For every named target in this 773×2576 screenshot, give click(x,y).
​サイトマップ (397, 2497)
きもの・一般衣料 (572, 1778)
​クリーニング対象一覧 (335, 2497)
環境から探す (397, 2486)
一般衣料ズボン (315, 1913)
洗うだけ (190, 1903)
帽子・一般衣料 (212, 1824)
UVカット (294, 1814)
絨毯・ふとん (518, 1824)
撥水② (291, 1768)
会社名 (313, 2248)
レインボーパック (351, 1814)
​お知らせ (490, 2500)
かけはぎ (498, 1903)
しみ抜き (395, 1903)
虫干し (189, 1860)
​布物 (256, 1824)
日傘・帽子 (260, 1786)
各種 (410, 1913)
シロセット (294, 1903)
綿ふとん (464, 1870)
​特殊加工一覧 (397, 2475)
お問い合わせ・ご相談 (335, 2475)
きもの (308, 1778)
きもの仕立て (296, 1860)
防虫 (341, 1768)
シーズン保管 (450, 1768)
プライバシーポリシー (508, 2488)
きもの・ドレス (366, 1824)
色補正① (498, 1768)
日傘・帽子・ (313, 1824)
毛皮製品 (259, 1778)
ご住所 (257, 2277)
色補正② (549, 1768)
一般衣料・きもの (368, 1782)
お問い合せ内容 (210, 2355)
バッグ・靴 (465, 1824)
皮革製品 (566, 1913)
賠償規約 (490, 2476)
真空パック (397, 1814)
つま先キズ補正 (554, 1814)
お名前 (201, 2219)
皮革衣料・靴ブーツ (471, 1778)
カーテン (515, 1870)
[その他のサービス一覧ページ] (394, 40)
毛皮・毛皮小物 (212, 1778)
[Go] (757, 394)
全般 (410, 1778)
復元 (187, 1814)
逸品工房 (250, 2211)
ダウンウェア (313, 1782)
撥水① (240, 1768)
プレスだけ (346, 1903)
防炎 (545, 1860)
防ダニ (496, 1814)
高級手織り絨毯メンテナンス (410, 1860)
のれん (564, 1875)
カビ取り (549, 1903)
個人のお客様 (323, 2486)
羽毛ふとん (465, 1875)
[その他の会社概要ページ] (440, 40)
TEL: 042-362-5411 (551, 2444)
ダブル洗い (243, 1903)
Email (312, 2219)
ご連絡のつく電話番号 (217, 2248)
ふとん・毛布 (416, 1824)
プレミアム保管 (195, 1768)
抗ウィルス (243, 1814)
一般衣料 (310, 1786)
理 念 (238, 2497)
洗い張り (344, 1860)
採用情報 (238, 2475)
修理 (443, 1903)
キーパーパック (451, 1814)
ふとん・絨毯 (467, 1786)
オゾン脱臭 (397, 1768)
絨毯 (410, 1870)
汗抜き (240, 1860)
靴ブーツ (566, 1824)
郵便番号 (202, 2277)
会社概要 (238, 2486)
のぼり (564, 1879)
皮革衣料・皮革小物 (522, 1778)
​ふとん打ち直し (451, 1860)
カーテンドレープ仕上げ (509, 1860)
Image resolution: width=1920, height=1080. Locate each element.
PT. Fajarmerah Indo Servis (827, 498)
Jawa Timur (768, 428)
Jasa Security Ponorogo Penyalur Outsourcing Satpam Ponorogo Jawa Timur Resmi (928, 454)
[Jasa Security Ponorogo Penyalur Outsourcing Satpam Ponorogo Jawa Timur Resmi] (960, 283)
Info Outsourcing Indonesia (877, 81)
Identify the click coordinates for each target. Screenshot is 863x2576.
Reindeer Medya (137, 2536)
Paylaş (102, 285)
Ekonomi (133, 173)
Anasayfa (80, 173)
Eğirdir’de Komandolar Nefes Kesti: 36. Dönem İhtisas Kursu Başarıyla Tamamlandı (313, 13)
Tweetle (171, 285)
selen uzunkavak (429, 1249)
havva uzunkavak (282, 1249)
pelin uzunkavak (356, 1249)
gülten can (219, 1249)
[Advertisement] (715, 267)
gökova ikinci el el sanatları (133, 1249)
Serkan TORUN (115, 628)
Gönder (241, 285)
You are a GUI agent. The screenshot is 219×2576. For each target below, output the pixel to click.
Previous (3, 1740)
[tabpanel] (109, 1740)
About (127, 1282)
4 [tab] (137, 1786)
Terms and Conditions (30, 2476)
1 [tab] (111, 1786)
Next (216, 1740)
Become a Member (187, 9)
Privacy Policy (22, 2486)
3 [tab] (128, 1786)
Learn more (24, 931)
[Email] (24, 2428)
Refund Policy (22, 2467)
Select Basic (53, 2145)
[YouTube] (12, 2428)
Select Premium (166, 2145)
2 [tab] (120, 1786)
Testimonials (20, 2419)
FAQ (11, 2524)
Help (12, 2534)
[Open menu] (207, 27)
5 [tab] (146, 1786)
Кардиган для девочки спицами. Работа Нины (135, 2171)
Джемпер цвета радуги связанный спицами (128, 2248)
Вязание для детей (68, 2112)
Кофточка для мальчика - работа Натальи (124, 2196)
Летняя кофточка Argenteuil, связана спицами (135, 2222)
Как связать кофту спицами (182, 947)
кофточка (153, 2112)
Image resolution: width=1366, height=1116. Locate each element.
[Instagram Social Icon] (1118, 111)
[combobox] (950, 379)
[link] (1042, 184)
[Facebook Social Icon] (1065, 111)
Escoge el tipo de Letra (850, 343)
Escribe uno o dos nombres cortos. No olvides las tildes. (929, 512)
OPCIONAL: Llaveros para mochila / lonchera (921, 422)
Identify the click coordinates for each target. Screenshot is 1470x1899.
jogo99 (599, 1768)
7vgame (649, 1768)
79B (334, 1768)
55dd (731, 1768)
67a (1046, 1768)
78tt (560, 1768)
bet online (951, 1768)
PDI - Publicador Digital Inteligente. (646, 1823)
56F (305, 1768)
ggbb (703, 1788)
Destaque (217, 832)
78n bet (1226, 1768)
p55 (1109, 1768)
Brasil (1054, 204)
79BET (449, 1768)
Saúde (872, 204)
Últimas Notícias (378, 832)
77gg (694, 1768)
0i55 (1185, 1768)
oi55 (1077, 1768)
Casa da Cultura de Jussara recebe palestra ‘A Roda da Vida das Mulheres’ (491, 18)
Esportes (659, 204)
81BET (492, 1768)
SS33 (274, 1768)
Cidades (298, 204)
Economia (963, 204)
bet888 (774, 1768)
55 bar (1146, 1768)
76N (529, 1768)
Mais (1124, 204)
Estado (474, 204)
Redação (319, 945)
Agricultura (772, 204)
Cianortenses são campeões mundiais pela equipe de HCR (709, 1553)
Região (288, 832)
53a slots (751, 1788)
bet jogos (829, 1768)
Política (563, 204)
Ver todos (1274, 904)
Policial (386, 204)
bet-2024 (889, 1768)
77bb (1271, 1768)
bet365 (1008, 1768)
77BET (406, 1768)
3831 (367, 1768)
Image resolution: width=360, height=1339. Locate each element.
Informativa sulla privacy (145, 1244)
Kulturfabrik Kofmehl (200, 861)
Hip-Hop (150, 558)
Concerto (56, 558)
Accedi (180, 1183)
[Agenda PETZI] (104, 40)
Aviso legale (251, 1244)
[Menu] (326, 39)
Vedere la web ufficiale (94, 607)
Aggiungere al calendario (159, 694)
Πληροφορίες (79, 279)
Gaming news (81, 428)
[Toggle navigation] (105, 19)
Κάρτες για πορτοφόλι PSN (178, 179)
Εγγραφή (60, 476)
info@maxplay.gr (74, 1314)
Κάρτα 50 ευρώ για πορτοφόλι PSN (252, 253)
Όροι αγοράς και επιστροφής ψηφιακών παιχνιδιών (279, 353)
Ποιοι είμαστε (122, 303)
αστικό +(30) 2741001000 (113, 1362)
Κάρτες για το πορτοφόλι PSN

·····

#### [EXERCISE REQUIREMENTS]
Reproduce each entry from the records above, character for character.

#### [YOUR RESPONSE]
For every named target in this 773×2576 screenshot, give click(x,y).
​サイトマップ (397, 2497)
きもの・一般衣料 (572, 1778)
​クリーニング対象一覧 (335, 2497)
環境から探す (397, 2486)
一般衣料ズボン (315, 1913)
洗うだけ (190, 1903)
帽子・一般衣料 (212, 1824)
UVカット (294, 1814)
絨毯・ふとん (518, 1824)
撥水② (291, 1768)
会社名 (313, 2248)
レインボーパック (351, 1814)
​お知らせ (490, 2500)
かけはぎ (498, 1903)
しみ抜き (395, 1903)
虫干し (189, 1860)
​布物 (256, 1824)
日傘・帽子 (260, 1786)
各種 (410, 1913)
シロセット (294, 1903)
綿ふとん (464, 1870)
​特殊加工一覧 (397, 2475)
お問い合わせ・ご相談 (335, 2475)
きもの (308, 1778)
きもの仕立て (296, 1860)
防虫 (341, 1768)
シーズン保管 (450, 1768)
プライバシーポリシー (508, 2488)
きもの・ドレス (366, 1824)
色補正① (498, 1768)
日傘・帽子・ (313, 1824)
毛皮製品 (259, 1778)
ご住所 (257, 2277)
色補正② (549, 1768)
一般衣料・きもの (368, 1782)
お問い合せ内容 (210, 2355)
バッグ・靴 (465, 1824)
皮革製品 (566, 1913)
賠償規約 (490, 2476)
真空パック (397, 1814)
つま先キズ補正 (554, 1814)
お名前 (201, 2219)
皮革衣料・靴ブーツ (471, 1778)
カーテン (515, 1870)
[その他のサービス一覧ページ] (394, 40)
毛皮・毛皮小物 (212, 1778)
[Go] (757, 394)
全般 (410, 1778)
復元 (187, 1814)
逸品工房 (250, 2211)
ダウンウェア (313, 1782)
撥水① (240, 1768)
プレスだけ (346, 1903)
防炎 (545, 1860)
防ダニ (496, 1814)
高級手織り絨毯メンテナンス (410, 1860)
のれん (564, 1875)
カビ取り (549, 1903)
個人のお客様 (323, 2486)
羽毛ふとん (465, 1875)
[その他の会社概要ページ] (440, 40)
TEL: 042-362-5411 (551, 2444)
ダブル洗い (243, 1903)
Email (312, 2219)
ご連絡のつく電話番号 (217, 2248)
ふとん・毛布 (416, 1824)
プレミアム保管 (195, 1768)
抗ウィルス (243, 1814)
一般衣料 (310, 1786)
理 念 (238, 2497)
洗い張り (344, 1860)
採用情報 (238, 2475)
修理 (443, 1903)
キーパーパック (451, 1814)
ふとん・絨毯 (467, 1786)
オゾン脱臭 (397, 1768)
絨毯 (410, 1870)
汗抜き (240, 1860)
靴ブーツ (566, 1824)
郵便番号 (202, 2277)
会社概要 (238, 2486)
のぼり (564, 1879)
皮革衣料・皮革小物 (522, 1778)
​ふとん打ち直し (451, 1860)
カーテンドレープ仕上げ (509, 1860)
Image resolution: width=1920, height=1080. Locate each element.
PT. Fajarmerah Indo Servis (827, 498)
Jawa Timur (768, 428)
Jasa Security Ponorogo Penyalur Outsourcing Satpam Ponorogo Jawa Timur Resmi (928, 454)
[Jasa Security Ponorogo Penyalur Outsourcing Satpam Ponorogo Jawa Timur Resmi] (960, 283)
Info Outsourcing Indonesia (877, 81)
Identify the click coordinates for each target. Screenshot is 863x2576.
Reindeer Medya (137, 2536)
Paylaş (102, 285)
Ekonomi (133, 173)
Anasayfa (80, 173)
Eğirdir’de Komandolar Nefes Kesti: 36. Dönem İhtisas Kursu Başarıyla Tamamlandı (313, 13)
Tweetle (171, 285)
selen uzunkavak (429, 1249)
havva uzunkavak (282, 1249)
pelin uzunkavak (356, 1249)
gülten can (219, 1249)
[Advertisement] (715, 267)
gökova ikinci el el sanatları (133, 1249)
Serkan TORUN (115, 628)
Gönder (241, 285)
You are a GUI agent. The screenshot is 219×2576. For each target below, output the pixel to click.
Previous (3, 1740)
[tabpanel] (109, 1740)
About (127, 1282)
4 [tab] (137, 1786)
Terms and Conditions (30, 2476)
1 [tab] (111, 1786)
Next (216, 1740)
Become a Member (187, 9)
Privacy Policy (22, 2486)
3 [tab] (128, 1786)
Learn more (24, 931)
[Email] (24, 2428)
Refund Policy (22, 2467)
Select Basic (53, 2145)
[YouTube] (12, 2428)
Select Premium (166, 2145)
2 [tab] (120, 1786)
Testimonials (20, 2419)
FAQ (11, 2524)
Help (12, 2534)
[Open menu] (207, 27)
5 [tab] (146, 1786)
Кардиган для девочки спицами. Работа Нины (135, 2171)
Джемпер цвета радуги связанный спицами (128, 2248)
Вязание для детей (68, 2112)
Кофточка для мальчика - работа Натальи (124, 2196)
Летняя кофточка Argenteuil, связана спицами (135, 2222)
Как связать кофту спицами (182, 947)
кофточка (153, 2112)
Image resolution: width=1366, height=1116. Locate each element.
[Instagram Social Icon] (1118, 111)
[combobox] (950, 379)
[link] (1042, 184)
[Facebook Social Icon] (1065, 111)
Escoge el tipo de Letra (850, 343)
Escribe uno o dos nombres cortos. No olvides las tildes. (929, 512)
OPCIONAL: Llaveros para mochila / lonchera (921, 422)
Identify the click coordinates for each target. Screenshot is 1470x1899.
jogo99 (599, 1768)
7vgame (649, 1768)
79B (334, 1768)
55dd (731, 1768)
67a (1046, 1768)
78tt (560, 1768)
bet online (951, 1768)
PDI - Publicador Digital Inteligente. (646, 1823)
56F (305, 1768)
ggbb (703, 1788)
Destaque (217, 832)
78n bet (1226, 1768)
p55 (1109, 1768)
Brasil (1054, 204)
79BET (449, 1768)
Saúde (872, 204)
Últimas Notícias (378, 832)
77gg (694, 1768)
0i55 (1185, 1768)
oi55 (1077, 1768)
Casa da Cultura de Jussara recebe palestra ‘A Roda da Vida das Mulheres’ (491, 18)
Esportes (659, 204)
81BET (492, 1768)
SS33 (274, 1768)
Cidades (298, 204)
Economia (963, 204)
bet888 (774, 1768)
55 bar (1146, 1768)
76N (529, 1768)
Mais (1124, 204)
Estado (474, 204)
Redação (319, 945)
Agricultura (772, 204)
Cianortenses são campeões mundiais pela equipe de HCR (709, 1553)
Região (288, 832)
53a slots (751, 1788)
bet jogos (829, 1768)
Política (563, 204)
Ver todos (1274, 904)
Policial (386, 204)
bet-2024 (889, 1768)
77bb (1271, 1768)
bet365 (1008, 1768)
77BET (406, 1768)
3831 (367, 1768)
Image resolution: width=360, height=1339. Locate each element.
Informativa sulla privacy (145, 1244)
Kulturfabrik Kofmehl (200, 861)
Hip-Hop (150, 558)
Concerto (56, 558)
Accedi (180, 1183)
[Agenda PETZI] (104, 40)
Aviso legale (251, 1244)
[Menu] (326, 39)
Vedere la web ufficiale (94, 607)
Aggiungere al calendario (159, 694)
Πληροφορίες (79, 279)
Gaming news (81, 428)
[Toggle navigation] (105, 19)
Κάρτες για πορτοφόλι PSN (178, 179)
Εγγραφή (60, 476)
info@maxplay.gr (74, 1314)
Κάρτα 50 ευρώ για πορτοφόλι PSN (252, 253)
Όροι αγοράς και επιστροφής ψηφιακών παιχνιδιών (279, 353)
Ποιοι είμαστε (122, 303)
αστικό +(30) 2741001000 (113, 1362)
Κάρτες για το πορτοφόλι PSN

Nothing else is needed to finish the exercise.